第十二条 电信运营商在校内进行通信网络的建设与维护,必须经信息化处审批。未经同意,任何运营商不得私自在校园内进行布线和安装设备。
第十三条 学校网络机房、网络设备、网址域名、安全防护等,由信息化处负责建设、运维和管理。
第十四条 校园网接入互联网遵循“统一出口、统一管理”的原则,由信息化处负责实施。未经批准,学校各单位不得在校园内擅自通过其它渠道接入互联网及其它公共信息网络。

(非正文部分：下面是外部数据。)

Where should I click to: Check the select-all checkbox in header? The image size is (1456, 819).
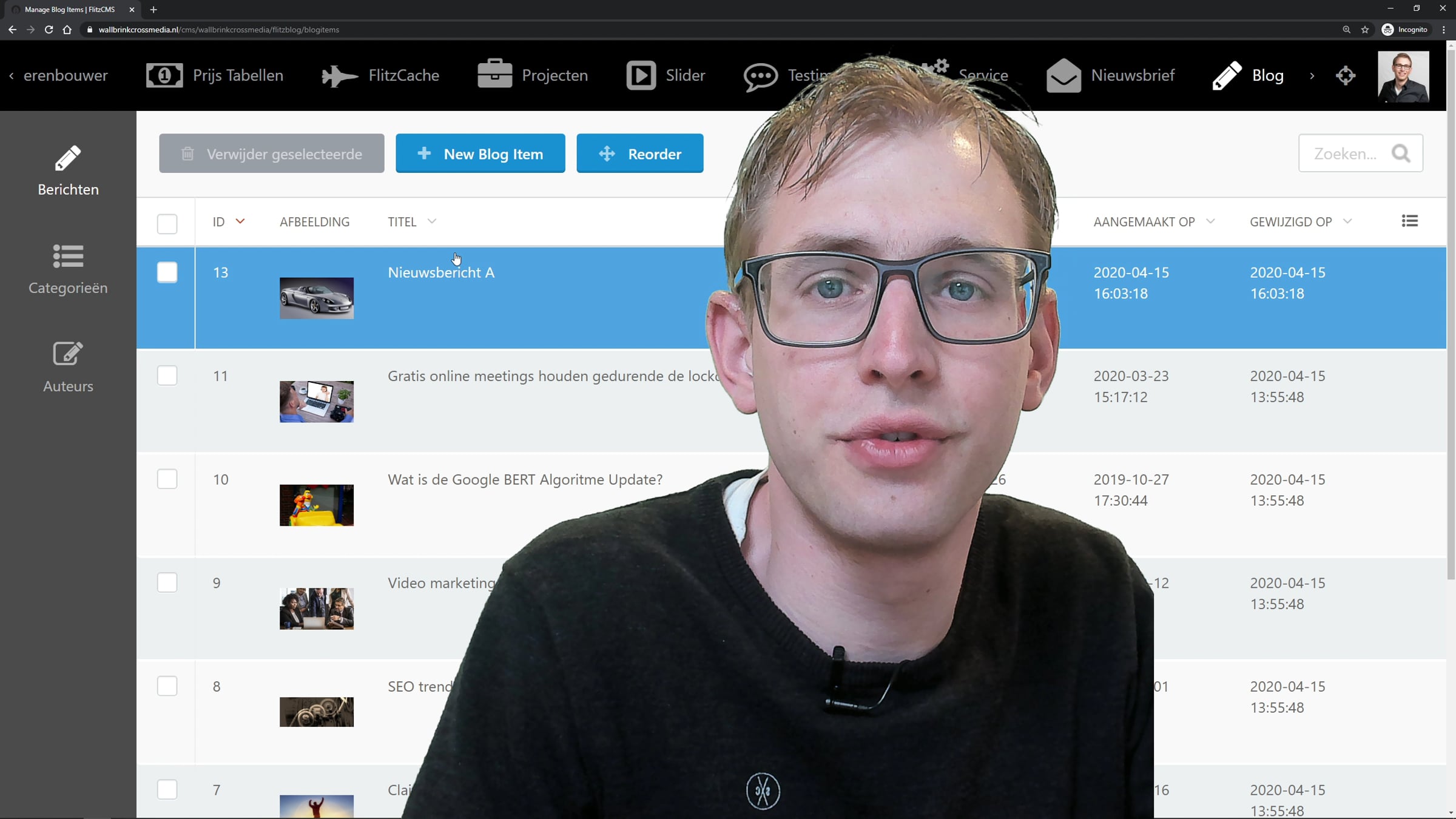point(167,223)
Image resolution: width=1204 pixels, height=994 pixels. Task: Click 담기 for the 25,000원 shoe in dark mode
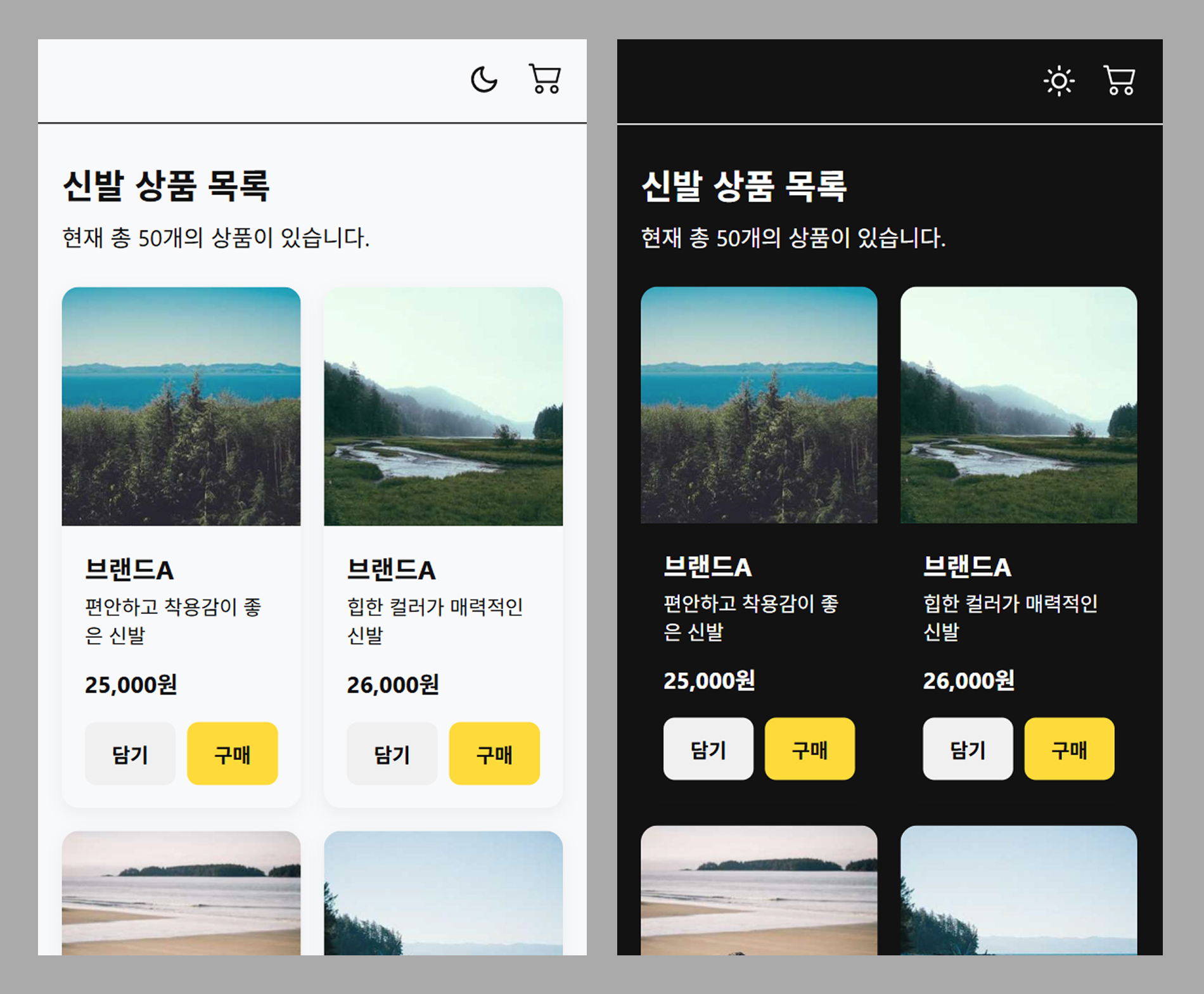coord(708,748)
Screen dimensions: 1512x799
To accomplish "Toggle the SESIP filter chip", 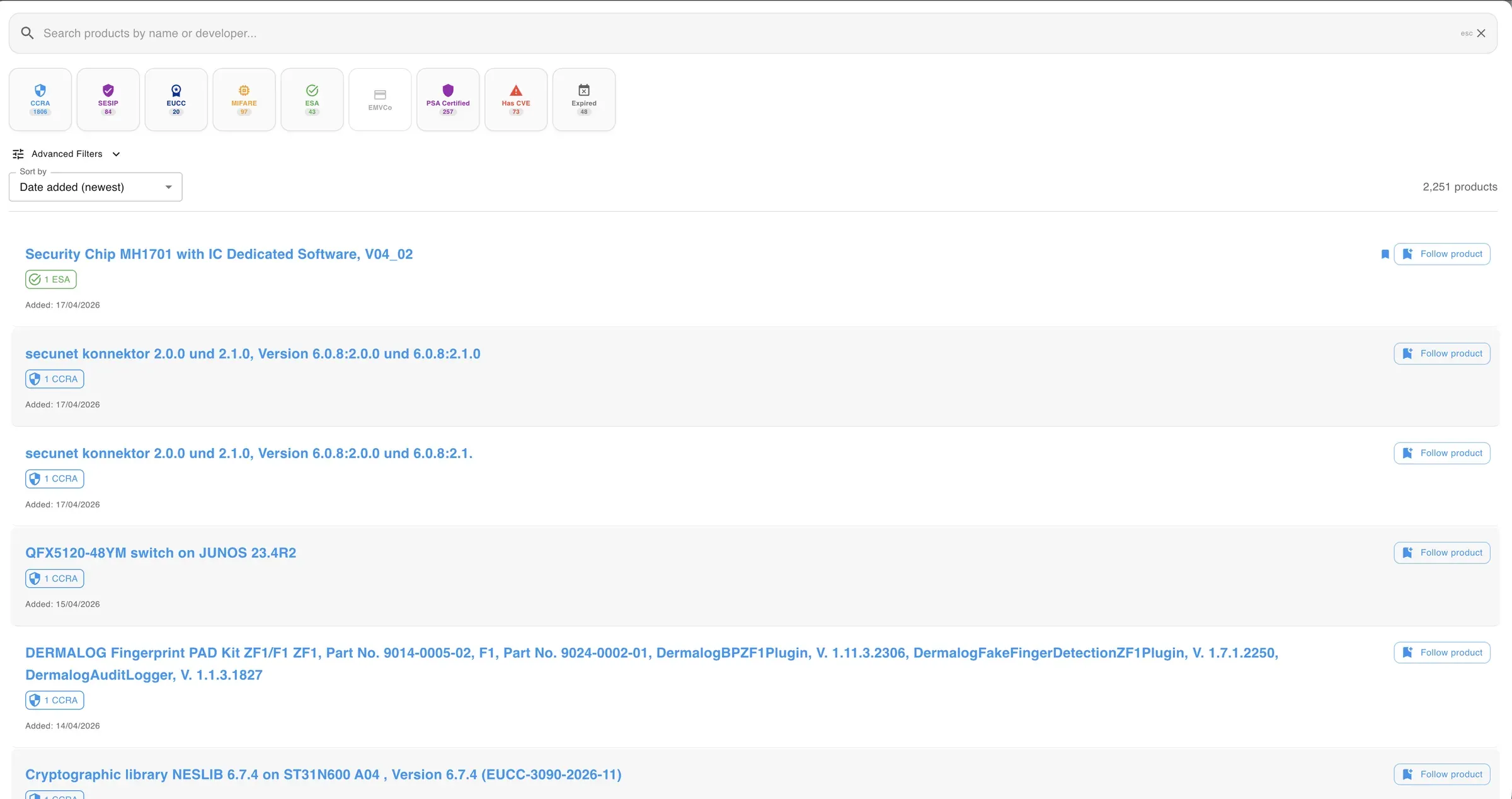I will (108, 100).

第十五条 校内涉及到校园网及业务专网的基建、修缮工程,其设计和建设方案必须经信息化处审核,其竣工验收必须有信息化处参与。
第十六条 师生员工登录校园网,实行实名注册,认证上网,不得将账号借予或转让他人使用,任何单位和个人不得利用校园网及网络设施开展经营活动。
第四章 数据中心安全管理
第十七条 数据中心主是指位于学校核心网络机房,用于支撑各类信息系统运行的软硬件基础设施。信息化处负责数据中心的建设、运维和管理。
第十八条 信息化处负责数据中心的物理安全、网络安全和主机安全。数据中心的资源(物理或虚拟服务器)使用单位负责其使用服务器资源的操作系统、信息系统和数据的安全。
第十九条 全校各单位应依托校内数据中心实施本单位信息化建设。未经信息化处审批,不得利用位于校外的计算和存储资源部署或使用涉及学校基础数据、师生个人信息等敏感数据的信息系统。
第二十条 学校数据中心的使用实行准入管理,用户拟上线系统须通过具备相关资质的第三方检测机构检进行安全检测与漏洞扫描,符合安全技术规范标准并检测通过的系统经信息化处同意后方可准许上线运行。
第五章 信息系统安全管理
第二十一条 学校各信息系统,由信息化处按照国家信息安全等级保护制度确定安全保护等级,并按照相关规定实施等级保护测评工作。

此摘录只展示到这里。